He who has never been to the Great Wall is not a true man (不到长城非好汉)

susanna76

Senior Member
Romanian
Hi,

I'm having trouble understanding a Chinese saying. I found it online in Chinese as 不到长城非好汉 (bú dào Chángchéng fēi hǎohàn) -- I don't know what that says because I don't speak Chinese. I also found it in English as "He who has never been to the Great Wall is not a true man"

I give both Chinese and English versions here because I'm trying to understand what exactly the saying refers to when it says "true man." Maybe some of you who are Chinese understand this better. Is the meaning

1. You have the obligation to see this great accomplishment of the human spirit, because much creativity and suffering has gone into it.
2. You won't understand what the human spirit is capable of until you see the Great Wall.
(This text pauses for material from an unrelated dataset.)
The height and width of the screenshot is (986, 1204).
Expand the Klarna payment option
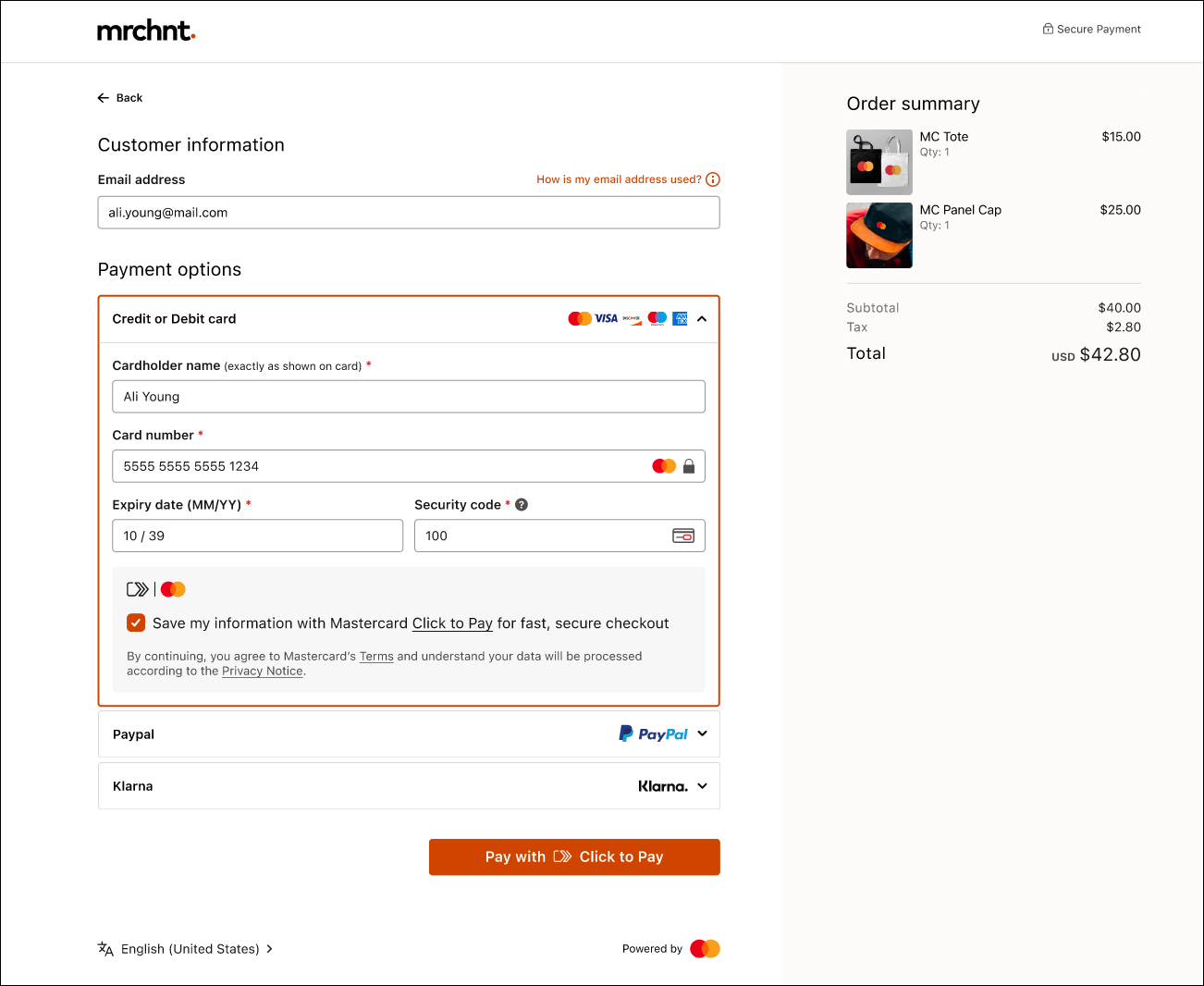pyautogui.click(x=702, y=785)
I eagerly await your responses! Thank you in advance!
 
  • Eilatan24

    Member
    Cantonese- Hong Kong
    This is a tricky one. To my understanding, it's a metaphor. Having been to the Great Wall is like having overcome the difficulties. And a true man here (好汉) means a hero who fears nothing.
     

    xiaolijie

    Senior Member
    UK
    English (UK)
    This is a tricky one. To my understanding, it's a metaphor. Having been to the Great Wall is like having overcome the difficulties. And a true man here (好汉) means a hero who fears nothing.
    What are the difficulties in going to see the Great Wall? If you're in China, it can take just a couple of hours to get there to see it and anyone can go and see it. What the saying is really saying is "the Great Wall is a must see", in a very similar fashion to the way we say "the 10 films you must see before you die", and there is no relationship whatsoever between the films and dying :D.
     

    susanna76

    Senior Member
    Romanian
    I see now. That's why I asked. I knew it was a cultural thing, choosing this phrase "true man" to mean something that in English is not literally "true/great man." Thank you again! :)
     

    Eilatan24

    Member
    Cantonese- Hong Kong
    What are the difficulties in going to see the Great Wall? If you're in China, it can take just a couple of hours to get there to see it and anyone can go and see it. What the saying is really saying is "the Great Wall is a must see", in a very similar fashion to the way we say "the 10 films you must see before you die", and there is no relationship whatsoever between the films and dying :D.
    I guess the difficulties here may not mean going there as a tourist, its more about the chinese history and culture like how it was built (on people's suffering) & why it was built (to defend against northern invasion, see how long is steep it is.). So in ancient China, having been to the Great Wall definitely means something ;)
     

    Youngfun

    Senior Member
    Wu Chinese & Italian
    What are the difficulties in going to see the Great Wall? If you're in China, it can take just a couple of hours to get there to see it and anyone can go and see it. What the saying is really saying is "the Great Wall is a must see", in a very similar fashion to the way we say "the 10 films you must see before you die", and there is no relationship whatsoever between the films and dying :D.
    Well, I guess in ancient times it was more difficult to reach the Great Wall... transports were more difficult, while today we have a highway.
    Moreover, for people who don't exercise regularly (like me :D) it's difficult.
     

    SuperXW

    Senior Member
    Now I think about it, I don't know why I must see the Great Wall to be a 好汉 either...
    Anyway, we just like to associate many "heroic" scenes with the idea of a "true man"...
    When you step on some magnificent places, you probably would feel like "you are the man"...
     

    枫十二

    Senior Member
    Mandarin
    I knew for the first time that it came from our president MAO when I was picking it up in BAIDU.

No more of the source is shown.